If you’ve been following my blog since a little while ago, you’d know there’s a weird shrine near where I live. Last saturday, apparently there was a festival there, though no one that I’ve asked up to this point remembers why or how this festival started. The best guess that anyone had was that the festival was there for celebrating the blooming sakura. In any case, this was a fairly small festival (so it’s nothing like you see in anime), but hopefully it is still interesting to you guys!
The Japanese matsuri always involves several hundred members of the community pulling a decorated float, where several important memebers of the community sit, to the nearest shrine. The start point is usually quite far away from the shrine that the float is meant to end up at, and so it is not unusual that this portion of the festival lasts the majority of the day.
The pullers themselves are divided into several groups indicated by the color of their uniform. You can also see people are wearing the blue jackets with the red writing on their backs, those are the coordinators who make sure everyone is on the same page when it comes to when to pull and when to stop. Theese people shout SEI!!! NO!!! to keep everyone pulling at the same time too!
This mini float is pulled along with the noise making group, which follows closely behind the main float. They mainly use flutes, but the music they were making just sounded like random garbled mess, sorry. Nonetheless, these people seem popular, as the crowd cheers when they show up.
These guys dressed in pink bunch up at the back of the float. The float doesn’t come with turnable front wheels, so the job for these guys is to shout SEI NO!! lift the float up together, reorientate the float in the right direction, and let it down without gettin the people sitting up on top too pissed :P. They also help push when the terrain gets rough.
Who says Japan is short on little kids! There were approximately 100 kids attending this festival. They travel at the front of the groups that are pulling, so they fulfill a sort of symbollic role without being in danger of getting crushed by adults who are actually pulling as hard as they can.
Approximately every 20-30 minutes, the float stops and is turned 90 degrees. Then all the pullers gather around in a circle and perform some sort of ritual dance where they sing and take turns running into the middle of the circle and bump into each other. Then they fall over and laugh… I haven’t figured out why they do this lol.
For the old men who can’t participate, they get to fulfill the glamarous job of documentation. For some reason, old men in Japan tend to carry multiple DSLRs on them at a given time. The old man in the forground of my picture has the DSLR he is holding onto, which is a D80, a cheaper D60, and a telescoping lens as well. From those 3 things that I could see, that alone was over $1500 USD of camera equipment. He also has that tripod off to the side that’s another $50 dollars. I guess if you don’t know your cameras, you’d never guess he was holding a small fortune on him.
Homestretch! The float rolls home to the shrine and people get ready for the festivities that follow! Aka lunch :P. Except the line is hell….

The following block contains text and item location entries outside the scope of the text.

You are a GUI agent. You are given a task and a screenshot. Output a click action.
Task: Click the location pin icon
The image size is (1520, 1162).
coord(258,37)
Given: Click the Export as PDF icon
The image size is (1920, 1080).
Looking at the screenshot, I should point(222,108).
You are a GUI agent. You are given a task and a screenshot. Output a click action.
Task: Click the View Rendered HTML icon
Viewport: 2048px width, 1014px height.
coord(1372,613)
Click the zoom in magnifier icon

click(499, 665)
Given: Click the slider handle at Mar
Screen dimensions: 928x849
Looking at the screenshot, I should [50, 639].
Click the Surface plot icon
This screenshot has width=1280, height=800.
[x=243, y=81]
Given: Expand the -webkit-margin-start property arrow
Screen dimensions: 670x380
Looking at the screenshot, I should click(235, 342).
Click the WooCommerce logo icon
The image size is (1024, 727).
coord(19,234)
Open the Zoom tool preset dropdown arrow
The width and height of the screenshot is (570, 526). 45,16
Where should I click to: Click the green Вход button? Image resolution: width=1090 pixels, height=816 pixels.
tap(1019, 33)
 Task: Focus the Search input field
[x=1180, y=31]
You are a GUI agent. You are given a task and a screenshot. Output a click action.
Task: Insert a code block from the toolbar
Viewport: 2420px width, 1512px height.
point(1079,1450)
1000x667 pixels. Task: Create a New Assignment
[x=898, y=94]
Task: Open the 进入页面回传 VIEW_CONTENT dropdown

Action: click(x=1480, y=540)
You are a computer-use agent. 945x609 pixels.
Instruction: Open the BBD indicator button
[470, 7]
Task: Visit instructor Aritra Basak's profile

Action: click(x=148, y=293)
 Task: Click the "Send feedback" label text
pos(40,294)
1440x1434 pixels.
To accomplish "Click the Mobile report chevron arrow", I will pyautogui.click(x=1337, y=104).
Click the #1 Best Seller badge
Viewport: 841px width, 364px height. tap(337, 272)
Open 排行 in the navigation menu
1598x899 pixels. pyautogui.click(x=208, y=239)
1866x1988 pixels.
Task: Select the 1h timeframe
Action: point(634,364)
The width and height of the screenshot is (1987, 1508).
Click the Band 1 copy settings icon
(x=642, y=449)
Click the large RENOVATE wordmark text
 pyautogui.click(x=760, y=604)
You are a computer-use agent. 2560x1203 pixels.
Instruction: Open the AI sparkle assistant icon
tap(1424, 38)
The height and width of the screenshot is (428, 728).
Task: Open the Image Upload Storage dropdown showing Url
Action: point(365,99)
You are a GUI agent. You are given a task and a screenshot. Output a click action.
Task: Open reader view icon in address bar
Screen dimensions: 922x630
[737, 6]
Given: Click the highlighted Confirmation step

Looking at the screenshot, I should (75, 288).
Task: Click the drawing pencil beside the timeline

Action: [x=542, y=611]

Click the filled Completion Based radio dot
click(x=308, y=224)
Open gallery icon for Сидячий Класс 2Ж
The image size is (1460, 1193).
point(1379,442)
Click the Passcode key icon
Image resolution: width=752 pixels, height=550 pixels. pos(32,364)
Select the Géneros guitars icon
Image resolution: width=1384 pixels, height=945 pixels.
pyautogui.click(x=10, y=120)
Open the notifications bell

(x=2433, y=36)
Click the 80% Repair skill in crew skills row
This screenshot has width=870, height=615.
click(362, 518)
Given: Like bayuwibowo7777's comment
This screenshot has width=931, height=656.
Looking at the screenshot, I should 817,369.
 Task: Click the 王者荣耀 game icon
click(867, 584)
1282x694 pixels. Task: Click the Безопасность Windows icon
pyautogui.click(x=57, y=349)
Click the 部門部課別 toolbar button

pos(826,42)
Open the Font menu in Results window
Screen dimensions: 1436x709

Unfortunately, this festival didn’t have the usual anime fair of game booths, snacks, prize booths and what not… It did have the atmosphere though. I still want to go to one of those, time to continue my search! I also apologize for the poor pictures. The weather just never lets up, it’s always either raining or overcast :(. The material doesn’t seem as grand as what I usually report, but I thought it was interesting because it happened so close to where I live.